Study text —
━━━━━━━━━━━━━━━━━━━━━━━━━━━━━━

Journal of Dental Research and Practice

Abstract

Consideration of calcium carbonate (biocoral) bone graft, demineralized freezed dried bone allograft (dembone) along with platelet rich plasma (prp)/platelet rich fibrin (prf): Contemporary advances in periodontal regeneration

Ragini Sehgal Sethi

Statement of the Problem: Periodontal disease (PD) is one of the most common inflammatory diseases affecting 50% of adults. If untreated PD leads to degradation of periodontal tissues and eventually tooth loss. Conventional clinical therapy for PD aims at eliminating infection sources and reducing inflammation to arrest disease progression, which cannot achieve the regeneration of lost periodontal tissues. The function of teeth and dentition remain impaired after the treatment. Some regenerative approaches such as guided tissue regeneration (GTR) and bone grafts were used along with PRP/PRF to achieve periodontal tissue formation. GTR technique leads to significant amounts of regeneration. However for complete regeneration, additional stimuli to enhance the regenerative process are needed. Polypeptide growth factors/biologic modifiers can be used to provide additional stimulus. These factors have the potential to promote regeneration through a variety of cell tissue interactions, including promoting cell migration, attachment and subsequent spreading of cells at the local site, cell proliferation, chemo taxis, differentiation and matrix synthesis.

━━━━━━━━━━━━━━━━━━━━━━━━━━━━━━

Dataset extract —
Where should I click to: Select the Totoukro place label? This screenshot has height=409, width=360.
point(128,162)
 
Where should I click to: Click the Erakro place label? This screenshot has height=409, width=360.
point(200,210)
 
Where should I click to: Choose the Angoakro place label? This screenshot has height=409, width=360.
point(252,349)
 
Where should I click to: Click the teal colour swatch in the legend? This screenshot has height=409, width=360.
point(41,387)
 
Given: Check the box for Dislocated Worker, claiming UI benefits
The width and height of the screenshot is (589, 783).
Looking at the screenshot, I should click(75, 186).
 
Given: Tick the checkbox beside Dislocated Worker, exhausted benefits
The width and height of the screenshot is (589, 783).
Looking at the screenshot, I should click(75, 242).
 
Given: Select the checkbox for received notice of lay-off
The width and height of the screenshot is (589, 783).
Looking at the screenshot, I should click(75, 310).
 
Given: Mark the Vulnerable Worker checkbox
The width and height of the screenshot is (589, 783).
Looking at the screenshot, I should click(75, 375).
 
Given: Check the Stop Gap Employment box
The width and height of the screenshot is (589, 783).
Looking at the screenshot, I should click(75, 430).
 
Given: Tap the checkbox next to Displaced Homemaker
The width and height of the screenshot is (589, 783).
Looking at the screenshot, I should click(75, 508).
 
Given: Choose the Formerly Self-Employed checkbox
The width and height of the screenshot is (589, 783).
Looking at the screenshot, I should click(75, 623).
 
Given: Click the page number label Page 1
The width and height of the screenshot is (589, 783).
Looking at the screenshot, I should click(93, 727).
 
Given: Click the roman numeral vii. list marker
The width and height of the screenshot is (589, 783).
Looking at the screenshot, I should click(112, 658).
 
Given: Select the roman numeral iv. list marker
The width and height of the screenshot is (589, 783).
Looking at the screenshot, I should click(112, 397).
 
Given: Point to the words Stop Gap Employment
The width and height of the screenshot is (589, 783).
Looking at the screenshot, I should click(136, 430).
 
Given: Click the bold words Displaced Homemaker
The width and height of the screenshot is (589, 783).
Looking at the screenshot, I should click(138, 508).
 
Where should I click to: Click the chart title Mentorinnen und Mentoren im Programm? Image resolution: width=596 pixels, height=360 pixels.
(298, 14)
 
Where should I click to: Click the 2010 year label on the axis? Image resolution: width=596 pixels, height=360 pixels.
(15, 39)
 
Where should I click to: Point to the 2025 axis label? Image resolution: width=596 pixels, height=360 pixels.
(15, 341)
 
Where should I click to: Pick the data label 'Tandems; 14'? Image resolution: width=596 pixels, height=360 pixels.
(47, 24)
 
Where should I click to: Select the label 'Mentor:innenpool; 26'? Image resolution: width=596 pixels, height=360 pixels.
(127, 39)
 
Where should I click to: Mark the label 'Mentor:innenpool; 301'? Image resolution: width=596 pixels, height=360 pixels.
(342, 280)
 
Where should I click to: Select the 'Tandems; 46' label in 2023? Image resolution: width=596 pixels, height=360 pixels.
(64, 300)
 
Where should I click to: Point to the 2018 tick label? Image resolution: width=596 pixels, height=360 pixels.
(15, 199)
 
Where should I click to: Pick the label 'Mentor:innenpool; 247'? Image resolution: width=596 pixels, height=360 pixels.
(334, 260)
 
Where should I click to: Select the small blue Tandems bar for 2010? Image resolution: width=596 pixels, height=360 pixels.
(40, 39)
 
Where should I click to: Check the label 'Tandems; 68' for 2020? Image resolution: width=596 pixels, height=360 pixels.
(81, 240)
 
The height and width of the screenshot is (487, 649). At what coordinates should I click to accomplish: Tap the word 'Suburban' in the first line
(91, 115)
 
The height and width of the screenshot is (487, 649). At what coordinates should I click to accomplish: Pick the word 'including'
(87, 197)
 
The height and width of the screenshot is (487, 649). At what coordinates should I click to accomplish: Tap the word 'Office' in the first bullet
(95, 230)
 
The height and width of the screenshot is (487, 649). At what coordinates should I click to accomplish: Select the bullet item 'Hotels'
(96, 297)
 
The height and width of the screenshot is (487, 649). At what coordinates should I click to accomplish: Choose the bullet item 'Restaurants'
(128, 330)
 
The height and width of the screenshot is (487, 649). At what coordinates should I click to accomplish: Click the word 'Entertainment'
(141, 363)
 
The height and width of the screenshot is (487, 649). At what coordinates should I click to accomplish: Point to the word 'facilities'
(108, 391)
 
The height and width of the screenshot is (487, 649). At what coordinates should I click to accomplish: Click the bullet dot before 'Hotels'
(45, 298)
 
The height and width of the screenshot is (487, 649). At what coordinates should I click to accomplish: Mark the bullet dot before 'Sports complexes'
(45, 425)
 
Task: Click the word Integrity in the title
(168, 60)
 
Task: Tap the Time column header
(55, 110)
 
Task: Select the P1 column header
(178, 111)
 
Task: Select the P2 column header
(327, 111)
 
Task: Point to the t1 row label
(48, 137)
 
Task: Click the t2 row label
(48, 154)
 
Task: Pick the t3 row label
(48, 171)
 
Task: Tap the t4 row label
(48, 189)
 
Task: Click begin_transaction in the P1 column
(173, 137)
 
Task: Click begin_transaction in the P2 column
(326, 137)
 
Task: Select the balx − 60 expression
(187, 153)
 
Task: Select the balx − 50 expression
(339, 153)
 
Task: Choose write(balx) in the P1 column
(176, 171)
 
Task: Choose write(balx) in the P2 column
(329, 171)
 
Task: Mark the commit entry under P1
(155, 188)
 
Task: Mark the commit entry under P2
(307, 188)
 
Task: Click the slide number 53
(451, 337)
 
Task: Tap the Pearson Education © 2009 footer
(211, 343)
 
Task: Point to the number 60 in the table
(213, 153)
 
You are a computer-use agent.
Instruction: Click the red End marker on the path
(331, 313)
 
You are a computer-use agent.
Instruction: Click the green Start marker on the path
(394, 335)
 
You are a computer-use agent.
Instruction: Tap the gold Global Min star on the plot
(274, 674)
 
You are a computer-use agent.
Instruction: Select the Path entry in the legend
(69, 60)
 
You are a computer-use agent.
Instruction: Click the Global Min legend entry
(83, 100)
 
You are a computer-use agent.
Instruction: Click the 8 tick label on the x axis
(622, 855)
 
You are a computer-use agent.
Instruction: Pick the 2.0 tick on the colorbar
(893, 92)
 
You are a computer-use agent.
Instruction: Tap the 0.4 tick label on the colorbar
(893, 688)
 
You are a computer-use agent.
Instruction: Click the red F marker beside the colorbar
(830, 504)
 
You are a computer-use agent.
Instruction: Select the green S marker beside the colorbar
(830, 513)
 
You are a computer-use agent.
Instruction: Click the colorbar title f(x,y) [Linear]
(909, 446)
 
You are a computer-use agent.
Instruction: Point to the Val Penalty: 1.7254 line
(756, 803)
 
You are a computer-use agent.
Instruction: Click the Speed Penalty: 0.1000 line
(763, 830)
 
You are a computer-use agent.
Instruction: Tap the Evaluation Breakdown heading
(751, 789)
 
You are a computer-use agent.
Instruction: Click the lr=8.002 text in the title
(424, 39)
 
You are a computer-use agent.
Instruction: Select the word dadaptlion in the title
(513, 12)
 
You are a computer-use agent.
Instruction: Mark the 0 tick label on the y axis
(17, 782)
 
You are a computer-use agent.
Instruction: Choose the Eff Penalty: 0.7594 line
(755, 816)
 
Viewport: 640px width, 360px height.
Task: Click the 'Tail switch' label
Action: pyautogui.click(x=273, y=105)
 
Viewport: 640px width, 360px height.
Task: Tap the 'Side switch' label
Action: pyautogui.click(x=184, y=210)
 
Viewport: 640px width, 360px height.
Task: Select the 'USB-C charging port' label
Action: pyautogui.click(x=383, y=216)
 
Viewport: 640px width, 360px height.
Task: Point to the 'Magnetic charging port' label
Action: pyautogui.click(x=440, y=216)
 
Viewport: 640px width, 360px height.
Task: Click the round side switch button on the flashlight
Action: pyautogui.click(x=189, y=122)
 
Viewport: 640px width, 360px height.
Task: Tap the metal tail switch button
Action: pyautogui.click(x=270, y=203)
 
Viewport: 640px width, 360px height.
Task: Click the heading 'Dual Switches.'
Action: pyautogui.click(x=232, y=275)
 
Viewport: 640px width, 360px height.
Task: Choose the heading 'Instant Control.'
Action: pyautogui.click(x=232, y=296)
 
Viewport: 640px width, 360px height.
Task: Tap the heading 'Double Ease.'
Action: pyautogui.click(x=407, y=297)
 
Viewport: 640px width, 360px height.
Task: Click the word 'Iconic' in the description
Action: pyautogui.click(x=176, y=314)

━━━━━━━━━━━━━━━━━━━━━━━━━━━━━━

Problems and tasks —
A - Decide whether each statement below agrees with the abstract on periodontal regeneration. Answer yes or no for each, and quote the words of the abstract that decide it.
(i) Periodontal disease affects half of adults.
(ii) Conventional clinical therapy regenerates lost periodontal tissues.
(iii) The GTR technique alone is enough for complete regeneration.
B - List every cell tissue interaction through which, according to the abstract on periodontal regeneration, polypeptide growth factors/biologic modifiers can promote regeneration.
C - Pick up the abstract on periodontal regeneration after its last sentence and keep writing it.

Task responses —
A -
(i) Yes: "affecting 50% of adults"
(ii) No: "which cannot achieve the regeneration of lost periodontal tissues"
(iii) No: "However for complete regeneration, additional stimuli to enhance the regenerative process are needed."

B -
- Cell migration
- Attachment and subsequent spreading of cells at the local site
- Cell proliferation
- Chemo taxis
- Differentiation
- Matrix synthesis

C -
Methodology: 40 infrabony defects in forty patients were treated randomly with Cal Carbonate with PRP (Group A), DFDBA with PRP (Group B), Cal Carbonate (Group C) and DFDBA (Group D). Clinical parameters such as Plaque Index, Gingival Index, Recession, Probing depth, Clinical Attachment level were recorded at baseline, 3 months, 9 months postoperatively. Preoperative & Postoperative hard tissue measurements (bone defect volume, percent bone fill, bone density) were recorded using Dentascan.

Results: Probing pocket depth reduction were significant at 9 months from baseline for all groups demonstrating 4.10±1.1738mm (Group A), 4.20±0.89mm (Group B), 2.75±1.09mm (Group C), 4.20±0.92mm (Group D), respectively. Clinical attachment level gain were significantly improved for all groups A, B, C, D with 3.35±1.2921mm, 3.80±1.09mm, 2.75±1.09mm, 3.70±1.16 mm. Maximum bone gain% was observed in Group A and minimum in Group C. Bone density was maximum in Group B and min in Group C. CONCLUSION: Group A has significantly better bone gain % as compared to Group B.